New clinical programme at National Heart Centre for patients with blood clots in lungs

Mr Ong Chee Fatt (seated) with doctors from the National Heart Centre Singapore (NHCS) and Singapore General Hospital (SGH). In November 2016, Mr Ong became one of the first few patients to undergo treatment for chronic thromboembolic pulmonary hypertension, as part of a programme that was being developed at NHCS. ST PHOTO: KHALID BABA

SINGAPORE - For more than 30 years, Mr Ong Chee Fatt, 57, would keep fit by running 15 rounds around his flat every evening without fail, a distance of about 3km or 4km.

That routine came to an abrupt end in 2010, when he was 49.

"I felt like my fitness had suddenly dropped, even though there was no reason for it as I had been running consistently," said Mr Ong, who was speaking during a media briefing on Thursday (Dec 6) at the National Heart Centre Singapore (NHCS).

"Suddenly, I would feel breathless. It got so bad that I would have to stop after just half a round," he added.

Although he did not know it at the time, Mr Ong had a condition known as chronic thromboembolic pulmonary hypertension (CTEPH), which affects about one in 30,000 people in Singapore.

In November 2016, he became one of the first few patients to undergo treatment for the condition as part of a programme that was being developed at NHCS.

The programme is now fully operational and accepting new patients.

Patients with the condition have high blood pressure in their lungs caused by clotting in the blood vessels.

Mr Ong, a senior lecturer who teaches civil engineering at Singapore Polytechnic, was recommended surgery called pulmonary endarterectomy.

Under this procedure, his body temperature was gradually lowered to 20 deg C to slow down his metabolism.

At this temperature, his heart stopped pumping and a machine took over his blood circulation.

The machine then completely drained his body of blood. Surgeons had 20 minutes to operate on his lungs to attempt to remove the clots.
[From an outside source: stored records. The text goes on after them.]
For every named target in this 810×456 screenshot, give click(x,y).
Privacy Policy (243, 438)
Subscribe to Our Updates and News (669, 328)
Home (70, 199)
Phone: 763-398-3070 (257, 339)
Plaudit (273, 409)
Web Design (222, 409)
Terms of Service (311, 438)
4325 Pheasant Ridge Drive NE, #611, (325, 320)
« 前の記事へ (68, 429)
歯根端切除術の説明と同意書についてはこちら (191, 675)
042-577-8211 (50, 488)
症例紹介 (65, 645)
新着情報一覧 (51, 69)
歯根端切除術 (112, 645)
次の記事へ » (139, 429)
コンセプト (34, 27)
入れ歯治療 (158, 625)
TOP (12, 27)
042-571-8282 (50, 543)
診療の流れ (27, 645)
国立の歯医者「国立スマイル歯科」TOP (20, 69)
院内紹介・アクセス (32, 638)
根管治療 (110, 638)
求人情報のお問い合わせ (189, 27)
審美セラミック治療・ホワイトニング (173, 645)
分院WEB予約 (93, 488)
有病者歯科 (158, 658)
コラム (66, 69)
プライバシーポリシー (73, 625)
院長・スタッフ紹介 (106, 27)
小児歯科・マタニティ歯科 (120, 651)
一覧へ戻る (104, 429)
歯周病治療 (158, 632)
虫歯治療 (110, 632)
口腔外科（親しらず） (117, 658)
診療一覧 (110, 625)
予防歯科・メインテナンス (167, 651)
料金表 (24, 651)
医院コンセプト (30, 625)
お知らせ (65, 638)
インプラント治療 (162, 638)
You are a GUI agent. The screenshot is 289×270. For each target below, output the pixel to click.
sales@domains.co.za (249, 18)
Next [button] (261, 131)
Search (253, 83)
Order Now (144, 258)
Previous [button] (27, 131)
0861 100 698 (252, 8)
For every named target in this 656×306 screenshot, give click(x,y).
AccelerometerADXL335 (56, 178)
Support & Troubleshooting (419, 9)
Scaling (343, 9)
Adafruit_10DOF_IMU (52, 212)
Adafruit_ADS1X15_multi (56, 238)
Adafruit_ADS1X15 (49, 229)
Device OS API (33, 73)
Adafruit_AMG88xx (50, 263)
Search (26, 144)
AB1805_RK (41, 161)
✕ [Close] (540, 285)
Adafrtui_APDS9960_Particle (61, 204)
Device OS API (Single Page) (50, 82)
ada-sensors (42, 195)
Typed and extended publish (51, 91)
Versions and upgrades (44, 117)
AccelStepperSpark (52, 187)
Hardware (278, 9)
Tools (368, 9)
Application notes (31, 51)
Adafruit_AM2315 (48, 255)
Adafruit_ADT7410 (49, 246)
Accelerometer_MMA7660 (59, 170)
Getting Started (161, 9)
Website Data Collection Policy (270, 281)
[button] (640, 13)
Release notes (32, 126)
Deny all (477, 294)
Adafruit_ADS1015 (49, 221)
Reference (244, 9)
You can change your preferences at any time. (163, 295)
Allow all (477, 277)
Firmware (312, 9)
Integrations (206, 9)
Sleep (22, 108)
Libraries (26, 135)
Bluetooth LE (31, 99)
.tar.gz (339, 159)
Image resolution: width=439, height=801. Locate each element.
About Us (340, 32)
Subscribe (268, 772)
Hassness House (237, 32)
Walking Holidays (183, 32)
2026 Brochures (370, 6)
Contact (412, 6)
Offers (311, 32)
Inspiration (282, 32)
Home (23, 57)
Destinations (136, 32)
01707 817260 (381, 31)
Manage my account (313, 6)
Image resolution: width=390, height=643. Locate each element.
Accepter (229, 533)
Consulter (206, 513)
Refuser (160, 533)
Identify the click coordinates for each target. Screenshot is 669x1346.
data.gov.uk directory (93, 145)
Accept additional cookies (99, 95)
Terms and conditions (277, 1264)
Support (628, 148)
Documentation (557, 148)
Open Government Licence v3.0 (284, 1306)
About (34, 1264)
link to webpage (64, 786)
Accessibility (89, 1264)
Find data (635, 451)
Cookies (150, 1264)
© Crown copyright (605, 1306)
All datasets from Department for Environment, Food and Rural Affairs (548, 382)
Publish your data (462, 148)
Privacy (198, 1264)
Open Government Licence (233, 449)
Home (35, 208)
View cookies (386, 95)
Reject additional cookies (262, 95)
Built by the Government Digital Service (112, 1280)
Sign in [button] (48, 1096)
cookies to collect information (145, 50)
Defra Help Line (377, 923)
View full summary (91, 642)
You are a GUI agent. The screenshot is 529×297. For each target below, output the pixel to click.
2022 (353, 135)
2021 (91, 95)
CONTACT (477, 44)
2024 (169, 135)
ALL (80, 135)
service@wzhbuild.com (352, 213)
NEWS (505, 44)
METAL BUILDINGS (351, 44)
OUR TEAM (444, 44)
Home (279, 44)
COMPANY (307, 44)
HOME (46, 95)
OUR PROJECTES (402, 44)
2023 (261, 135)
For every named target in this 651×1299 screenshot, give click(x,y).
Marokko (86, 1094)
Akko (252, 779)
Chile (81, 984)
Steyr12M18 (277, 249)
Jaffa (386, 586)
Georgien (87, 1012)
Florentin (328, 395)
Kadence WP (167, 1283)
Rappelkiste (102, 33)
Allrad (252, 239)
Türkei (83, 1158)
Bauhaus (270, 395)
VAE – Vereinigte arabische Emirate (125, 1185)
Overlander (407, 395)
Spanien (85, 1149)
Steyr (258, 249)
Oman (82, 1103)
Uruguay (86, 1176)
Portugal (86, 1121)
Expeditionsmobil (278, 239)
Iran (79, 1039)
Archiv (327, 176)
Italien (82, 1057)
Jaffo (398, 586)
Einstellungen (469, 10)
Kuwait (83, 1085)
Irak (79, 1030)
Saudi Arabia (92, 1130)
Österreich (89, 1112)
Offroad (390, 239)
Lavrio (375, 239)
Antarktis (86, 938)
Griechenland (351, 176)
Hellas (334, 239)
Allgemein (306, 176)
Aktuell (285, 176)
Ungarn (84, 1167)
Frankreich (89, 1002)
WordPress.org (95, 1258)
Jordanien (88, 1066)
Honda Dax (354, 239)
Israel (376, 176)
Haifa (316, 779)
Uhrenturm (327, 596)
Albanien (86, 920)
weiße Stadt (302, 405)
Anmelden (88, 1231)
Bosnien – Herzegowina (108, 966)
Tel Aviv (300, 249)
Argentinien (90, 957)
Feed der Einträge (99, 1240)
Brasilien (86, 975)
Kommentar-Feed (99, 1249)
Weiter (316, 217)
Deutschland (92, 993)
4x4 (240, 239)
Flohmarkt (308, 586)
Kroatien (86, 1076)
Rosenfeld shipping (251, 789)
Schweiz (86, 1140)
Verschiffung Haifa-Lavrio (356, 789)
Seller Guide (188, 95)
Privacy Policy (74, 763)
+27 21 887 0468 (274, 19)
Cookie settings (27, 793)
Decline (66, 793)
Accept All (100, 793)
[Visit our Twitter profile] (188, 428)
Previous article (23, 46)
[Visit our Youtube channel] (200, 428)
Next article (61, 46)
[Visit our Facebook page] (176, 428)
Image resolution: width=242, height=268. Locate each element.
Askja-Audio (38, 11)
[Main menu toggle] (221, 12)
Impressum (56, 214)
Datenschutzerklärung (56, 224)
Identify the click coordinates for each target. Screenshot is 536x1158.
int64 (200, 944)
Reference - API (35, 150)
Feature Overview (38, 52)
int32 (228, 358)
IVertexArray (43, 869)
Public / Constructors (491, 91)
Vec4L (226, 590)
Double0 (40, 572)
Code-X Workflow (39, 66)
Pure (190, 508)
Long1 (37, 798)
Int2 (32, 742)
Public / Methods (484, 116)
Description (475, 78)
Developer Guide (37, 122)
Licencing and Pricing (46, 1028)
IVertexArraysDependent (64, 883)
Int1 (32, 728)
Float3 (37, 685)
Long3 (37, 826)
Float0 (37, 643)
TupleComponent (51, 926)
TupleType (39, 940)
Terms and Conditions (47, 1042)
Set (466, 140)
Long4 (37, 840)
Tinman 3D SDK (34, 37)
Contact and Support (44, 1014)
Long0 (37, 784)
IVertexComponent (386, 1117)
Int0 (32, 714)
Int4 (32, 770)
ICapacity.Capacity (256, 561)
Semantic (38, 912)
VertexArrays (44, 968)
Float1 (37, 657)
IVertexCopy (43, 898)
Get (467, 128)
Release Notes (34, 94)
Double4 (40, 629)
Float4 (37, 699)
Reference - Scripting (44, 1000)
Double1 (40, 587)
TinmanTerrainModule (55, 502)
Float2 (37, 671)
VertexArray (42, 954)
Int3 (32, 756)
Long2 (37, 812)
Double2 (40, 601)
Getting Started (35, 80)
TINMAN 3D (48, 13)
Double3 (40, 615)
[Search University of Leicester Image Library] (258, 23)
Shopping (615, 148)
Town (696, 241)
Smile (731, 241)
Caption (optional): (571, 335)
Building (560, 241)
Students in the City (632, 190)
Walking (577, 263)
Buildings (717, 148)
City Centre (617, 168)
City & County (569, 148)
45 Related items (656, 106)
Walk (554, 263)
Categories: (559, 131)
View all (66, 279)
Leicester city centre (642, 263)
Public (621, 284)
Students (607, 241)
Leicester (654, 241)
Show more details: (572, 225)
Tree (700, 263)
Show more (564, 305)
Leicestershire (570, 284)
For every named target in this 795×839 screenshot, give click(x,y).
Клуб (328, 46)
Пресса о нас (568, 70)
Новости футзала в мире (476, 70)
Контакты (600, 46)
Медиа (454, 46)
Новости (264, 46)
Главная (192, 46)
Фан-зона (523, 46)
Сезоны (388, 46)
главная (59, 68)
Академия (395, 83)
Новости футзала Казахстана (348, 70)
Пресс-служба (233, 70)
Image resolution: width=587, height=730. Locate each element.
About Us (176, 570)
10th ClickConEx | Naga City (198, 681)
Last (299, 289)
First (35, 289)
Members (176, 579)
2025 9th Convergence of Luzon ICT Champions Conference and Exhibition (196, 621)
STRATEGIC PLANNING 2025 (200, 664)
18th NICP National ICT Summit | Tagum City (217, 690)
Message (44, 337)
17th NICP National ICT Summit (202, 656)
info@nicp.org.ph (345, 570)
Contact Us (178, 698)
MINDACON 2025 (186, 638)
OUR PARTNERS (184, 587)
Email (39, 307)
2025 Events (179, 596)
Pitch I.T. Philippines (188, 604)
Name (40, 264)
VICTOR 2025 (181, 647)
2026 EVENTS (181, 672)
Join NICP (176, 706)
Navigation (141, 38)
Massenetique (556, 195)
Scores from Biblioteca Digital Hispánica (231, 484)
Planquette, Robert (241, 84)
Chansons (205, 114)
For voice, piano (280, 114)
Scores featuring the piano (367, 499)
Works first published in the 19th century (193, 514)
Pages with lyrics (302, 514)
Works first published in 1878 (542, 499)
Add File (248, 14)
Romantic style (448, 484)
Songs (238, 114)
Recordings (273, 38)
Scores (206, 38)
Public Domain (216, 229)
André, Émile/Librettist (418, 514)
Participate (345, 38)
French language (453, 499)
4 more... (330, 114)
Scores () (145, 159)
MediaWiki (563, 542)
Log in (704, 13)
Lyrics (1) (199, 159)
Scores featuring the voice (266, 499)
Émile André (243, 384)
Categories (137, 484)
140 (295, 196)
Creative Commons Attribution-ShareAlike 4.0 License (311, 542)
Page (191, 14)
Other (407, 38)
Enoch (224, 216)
Without cooling the body, irreversible brain damage would start to set in and other organs would begin to fail in just three minutes.

After the clot was removed, the blood was pumped back into Mr Ong's body and he was returned to a normal temperature.

The procedure was repeated then to remove clots in the other side of his lungs, with the whole operation lasting about eight hours.

Following his recovery, Mr Ong went back to his old fitness routine.

"Before the surgery, I would even have problems walking up the slope to get to this clinic," said Mr Ong, who is married with three children.

However, not all patients with his condition are suitable for the surgery.

Mrs Linda Ang, 40, similarly experienced breathlessness when climbing stairs.

She was recommended another surgery being offered under the programme known as balloon pulmonary angioplasty as she has a petite frame and a depression in her chest.

This surgery is more suitable for clots in smaller blood vessels, which surgeons might not be able to reach directly, said Associate Professor Lim Soo Teik, who is a senior consultant and deputy medical director at the department of cardiology in NHCS.

Under this procedure, a catheter was passed through a blood vessel in Mrs Ang's leg to her lungs.

A tiny balloon device was then used to physically push the clot to the side of the blood vessels.

Mrs Ang, a former sales manager, underwent the procedure four times between May and November last year.

The two procedures being offered under the programme were not previously readily available in Singapore.

So far, a total of 22 people have undergone the procedures.

"Due to the non-specific nature of the symptoms and a lack of awareness of the condition, many cases go undiagnosed," said Prof Lim.

"It is important that we raise awareness of this condition so that more can be diagnosed and treated early," he added.